The COVID-19 pandemic and the resulting restrictions on in-person gatherings led to a rapid shift towards virtual classroom formats for delivering a wide range of training, including work-related health and safety training. As organizations plan for a post-COVID world, some are asking whether in-person training should be resumed or whether virtual training formats should be continued.

This review of reviews set out to examine the research to date on the effectiveness of synchronous online learning compared to face-to-face learning in delivering occupational training. (In this study, synchronous online learning refers to learning sessions delivered by instructors in real time via a videoconferencing platform, with students and instructors attending together from different locations. Asynchronous learning refers to online training that students can access any time, and which may or may not involve an instructor.)

How was the study done?

While a systematic review synthesizes findings from many primary studies, a review of reviews pulls together or integrates the findings of more than one such synthesis. To produce timely results, this review used what’s called “rapid review” methods, in effect streamlining or omitting some traditional systematic review steps (for example, by limiting searches to English-language titles or using only one reviewer and not two to screen titles).

This review covered all systematic reviews published in English-language journals from 2010 to 2020.The review included only reviews about synchronous online training and education programs that were related to work or career preparation, and that were delivered to adult learners.

The review team searched for outcomes such as knowledge acquired. Also included were outcomes related to occupational health and safety (for example, injury). Furthermore, the team included only reviews that included face-to-face learning or asynchronous e-learning as comparators. Reviews that compared synchronous or real-time online training to no training were not included.

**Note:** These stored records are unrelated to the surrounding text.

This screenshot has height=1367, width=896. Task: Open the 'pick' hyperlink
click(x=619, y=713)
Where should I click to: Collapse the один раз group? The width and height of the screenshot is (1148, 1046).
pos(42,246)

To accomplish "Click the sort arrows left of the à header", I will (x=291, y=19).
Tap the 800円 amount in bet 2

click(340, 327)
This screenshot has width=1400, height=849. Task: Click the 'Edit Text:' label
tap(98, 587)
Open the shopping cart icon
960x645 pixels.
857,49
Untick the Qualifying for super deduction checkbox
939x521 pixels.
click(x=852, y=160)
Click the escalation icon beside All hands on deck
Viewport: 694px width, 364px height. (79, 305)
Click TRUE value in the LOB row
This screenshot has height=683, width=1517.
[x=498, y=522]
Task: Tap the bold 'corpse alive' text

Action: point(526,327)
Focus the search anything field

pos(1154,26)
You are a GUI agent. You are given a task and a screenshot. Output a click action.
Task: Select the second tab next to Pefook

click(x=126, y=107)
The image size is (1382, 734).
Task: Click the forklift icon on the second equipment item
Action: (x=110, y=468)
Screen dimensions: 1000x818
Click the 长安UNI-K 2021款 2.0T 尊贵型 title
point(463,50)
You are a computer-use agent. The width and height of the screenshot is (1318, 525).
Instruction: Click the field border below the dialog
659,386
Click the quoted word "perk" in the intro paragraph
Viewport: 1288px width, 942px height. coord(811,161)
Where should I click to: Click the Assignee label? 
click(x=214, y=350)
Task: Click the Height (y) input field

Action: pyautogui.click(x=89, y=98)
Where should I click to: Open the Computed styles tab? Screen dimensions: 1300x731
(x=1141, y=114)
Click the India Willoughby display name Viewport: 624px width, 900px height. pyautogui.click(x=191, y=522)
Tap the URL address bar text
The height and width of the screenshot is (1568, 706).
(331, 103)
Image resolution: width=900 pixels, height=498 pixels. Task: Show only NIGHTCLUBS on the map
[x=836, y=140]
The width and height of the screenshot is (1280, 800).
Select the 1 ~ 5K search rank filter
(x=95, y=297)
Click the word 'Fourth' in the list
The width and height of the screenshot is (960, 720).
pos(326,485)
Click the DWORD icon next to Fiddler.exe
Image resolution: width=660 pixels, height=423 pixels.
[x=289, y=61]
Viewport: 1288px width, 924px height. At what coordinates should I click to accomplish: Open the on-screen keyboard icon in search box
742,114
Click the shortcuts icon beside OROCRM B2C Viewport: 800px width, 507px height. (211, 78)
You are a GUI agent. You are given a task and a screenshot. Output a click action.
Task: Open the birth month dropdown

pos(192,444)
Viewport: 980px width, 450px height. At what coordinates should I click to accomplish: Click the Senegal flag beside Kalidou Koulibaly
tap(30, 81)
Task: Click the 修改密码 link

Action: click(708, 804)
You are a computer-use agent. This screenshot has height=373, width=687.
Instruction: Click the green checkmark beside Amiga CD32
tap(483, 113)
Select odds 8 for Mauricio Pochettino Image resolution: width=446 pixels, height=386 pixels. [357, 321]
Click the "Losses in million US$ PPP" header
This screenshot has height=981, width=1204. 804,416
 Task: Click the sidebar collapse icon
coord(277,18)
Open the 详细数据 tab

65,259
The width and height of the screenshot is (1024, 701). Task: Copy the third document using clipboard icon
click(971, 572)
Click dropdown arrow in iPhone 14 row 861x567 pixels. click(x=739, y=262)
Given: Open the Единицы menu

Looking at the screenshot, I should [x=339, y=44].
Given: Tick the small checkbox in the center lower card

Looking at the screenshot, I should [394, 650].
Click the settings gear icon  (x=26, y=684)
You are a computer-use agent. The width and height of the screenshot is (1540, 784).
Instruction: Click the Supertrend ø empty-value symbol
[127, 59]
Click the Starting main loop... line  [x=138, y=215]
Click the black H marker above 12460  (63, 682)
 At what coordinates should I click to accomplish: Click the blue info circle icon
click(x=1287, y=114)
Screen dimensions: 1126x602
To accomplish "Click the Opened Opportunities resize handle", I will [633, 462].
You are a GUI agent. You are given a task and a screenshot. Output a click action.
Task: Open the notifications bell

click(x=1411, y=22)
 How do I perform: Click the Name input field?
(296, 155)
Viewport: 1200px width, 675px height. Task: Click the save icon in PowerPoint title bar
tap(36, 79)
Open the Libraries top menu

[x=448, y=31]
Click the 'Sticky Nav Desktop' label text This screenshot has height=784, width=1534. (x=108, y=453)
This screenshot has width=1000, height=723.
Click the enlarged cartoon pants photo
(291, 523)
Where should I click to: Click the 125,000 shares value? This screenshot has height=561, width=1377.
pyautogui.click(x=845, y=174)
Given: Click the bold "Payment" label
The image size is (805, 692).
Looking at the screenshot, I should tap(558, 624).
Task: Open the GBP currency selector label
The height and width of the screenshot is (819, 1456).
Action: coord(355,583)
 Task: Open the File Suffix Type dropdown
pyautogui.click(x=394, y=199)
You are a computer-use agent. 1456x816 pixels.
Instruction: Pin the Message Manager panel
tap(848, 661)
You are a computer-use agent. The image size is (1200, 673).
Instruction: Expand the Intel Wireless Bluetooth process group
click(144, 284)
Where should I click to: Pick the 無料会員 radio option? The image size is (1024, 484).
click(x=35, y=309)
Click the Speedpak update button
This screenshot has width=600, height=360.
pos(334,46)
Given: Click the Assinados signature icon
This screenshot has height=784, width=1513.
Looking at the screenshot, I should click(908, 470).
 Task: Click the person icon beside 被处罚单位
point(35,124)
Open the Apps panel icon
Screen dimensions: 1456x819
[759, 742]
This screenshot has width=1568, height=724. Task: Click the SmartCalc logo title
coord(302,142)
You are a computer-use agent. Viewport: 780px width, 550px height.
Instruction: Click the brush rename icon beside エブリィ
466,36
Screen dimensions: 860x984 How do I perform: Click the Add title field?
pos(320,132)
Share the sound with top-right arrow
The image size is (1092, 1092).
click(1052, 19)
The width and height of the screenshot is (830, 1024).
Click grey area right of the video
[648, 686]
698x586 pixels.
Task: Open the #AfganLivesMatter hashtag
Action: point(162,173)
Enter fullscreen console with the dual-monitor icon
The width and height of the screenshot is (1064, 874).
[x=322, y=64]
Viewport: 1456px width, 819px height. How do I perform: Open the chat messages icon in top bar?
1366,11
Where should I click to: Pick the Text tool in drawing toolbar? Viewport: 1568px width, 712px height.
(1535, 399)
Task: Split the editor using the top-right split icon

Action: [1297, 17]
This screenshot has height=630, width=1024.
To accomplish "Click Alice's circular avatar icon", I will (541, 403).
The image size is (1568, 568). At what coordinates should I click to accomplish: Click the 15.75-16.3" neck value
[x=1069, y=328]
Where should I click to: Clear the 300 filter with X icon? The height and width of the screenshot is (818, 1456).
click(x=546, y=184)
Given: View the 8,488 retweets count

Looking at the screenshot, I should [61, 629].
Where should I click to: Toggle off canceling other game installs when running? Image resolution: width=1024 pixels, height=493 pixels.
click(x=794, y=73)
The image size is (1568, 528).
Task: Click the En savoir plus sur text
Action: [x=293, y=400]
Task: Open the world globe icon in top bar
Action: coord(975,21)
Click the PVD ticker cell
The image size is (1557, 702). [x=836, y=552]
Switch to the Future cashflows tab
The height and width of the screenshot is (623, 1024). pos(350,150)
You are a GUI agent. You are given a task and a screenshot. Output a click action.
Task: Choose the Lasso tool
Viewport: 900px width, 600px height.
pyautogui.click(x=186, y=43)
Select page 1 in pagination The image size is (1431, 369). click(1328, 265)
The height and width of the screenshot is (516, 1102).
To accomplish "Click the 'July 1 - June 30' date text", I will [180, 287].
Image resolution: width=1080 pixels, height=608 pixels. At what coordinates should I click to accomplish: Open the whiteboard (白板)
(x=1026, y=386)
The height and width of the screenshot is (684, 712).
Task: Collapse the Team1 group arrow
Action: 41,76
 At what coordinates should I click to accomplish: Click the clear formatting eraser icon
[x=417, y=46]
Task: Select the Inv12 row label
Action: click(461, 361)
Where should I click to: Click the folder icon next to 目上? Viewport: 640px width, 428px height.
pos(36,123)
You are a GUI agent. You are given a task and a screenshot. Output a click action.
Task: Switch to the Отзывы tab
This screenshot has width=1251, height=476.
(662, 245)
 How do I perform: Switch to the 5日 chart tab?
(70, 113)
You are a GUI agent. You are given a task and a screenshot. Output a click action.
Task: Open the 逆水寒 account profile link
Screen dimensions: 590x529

What did the researchers find?

Out of 1,653 unique reviews found in the search process, only three met the inclusion criteria. Two were meta-analyses and one was a narrative systematic review. All three focused on synchronous online learning as an intervention of interest, referring to it as videoconference-based education, synchronous webinar, and synchronous distance education.

In the three reviews, no difference was found between synchronous or real-time online learning and face-to-face learning in their effects on knowledge or skills.  

The studies included in the three reviews involved mostly health-care professionals and students of health professions (especially nursing and medicine). Little research existed on synchronous online learning that involved more practical hands-on training or that was aimed at learners with less educational preparation.

What are the implications of the study?

When instructional design is sound and all else is held equal, synchronous or real-time online learning and traditional face-to-face learning are similarly effective for occupational or career preparation purposes for learners at the undergraduate level or higher.

What are some strengths and weaknesses of the study?

A strength of this review was its use of rapid review methods, which allowed for timely results; however, this could have led to relevant studies being missed.

Due to the sparsity of studies in occupational health and safety training on the effectiveness of synchronous online learning compared to face-to-face learning, the findings of this review were based primarily on career preparation courses and continuing education for health-care students and professionals with high educational attainment. It remains to be seen whether the results found here are generalizable to a wider range of occupations and educational levels, and to a wider range of training types, especially handson practical training.